NBUD cases had a poor prognosis (48.4% ± 5.0% 3-year event-free survival [EFS]; 56.5% ± 5.0% overall survival [OS]), and were often associated with high mitosis-karyorrhexis index (MKI, 65%), prominent nucleoli (PN, 83%), ≥ 18 months of age (75%), MYCN amplification (MYCN-A, 83%), diploid pattern (63%), and 1pLOH (loss of heterozygosity (72%). However, these prognostic indicators, except for MYCN status, had no significant impact on survival. Surprisingly, EFS for patients with MYCN-A tumors (53.4% ± 5.6%) was significantly better (P = .0248) than for patients with MYCN-nonamplified (MYCN-NA) tumors (31.7% ± 11.7%), with MYCN-NA and PN (+) tumors having the worst prognosis (9.3% ± 8.8%, P = .0045). Immunohistochemically, MYCN expression was found in 42 of 48 MYCN-A tumors. In contrast, MYC expression was almost exclusively found in the MYCN-NA tumors (9 of 20) especially when they had PN (8 of 11).
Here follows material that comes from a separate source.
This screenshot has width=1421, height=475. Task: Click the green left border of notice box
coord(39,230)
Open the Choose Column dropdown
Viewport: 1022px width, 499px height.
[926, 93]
Those patients with only MYC-positive tumors had the worst EFS (N = 8, 12.5% ± 11.7%) compared with only MYCN-positive (N = 39, 49.9% ± 17.7%) and both negative tumors (N = 15, 70.0% ± 17.1%) (P = .0029). High MKI was often found in only MYCN-positive (30 of 38) but rarely in only MYC-positive (2 of 8) tumors.
NBUD represents a unique subtype of neuroblastoma associated with a poor prognosis. In this subtype, MYC protein expression may be a new prognostic factor indicating more aggressive clinical behavior than MYCN amplification and subsequent MYCN protein expression. Cancer 2013. © 2013 American Cancer Society.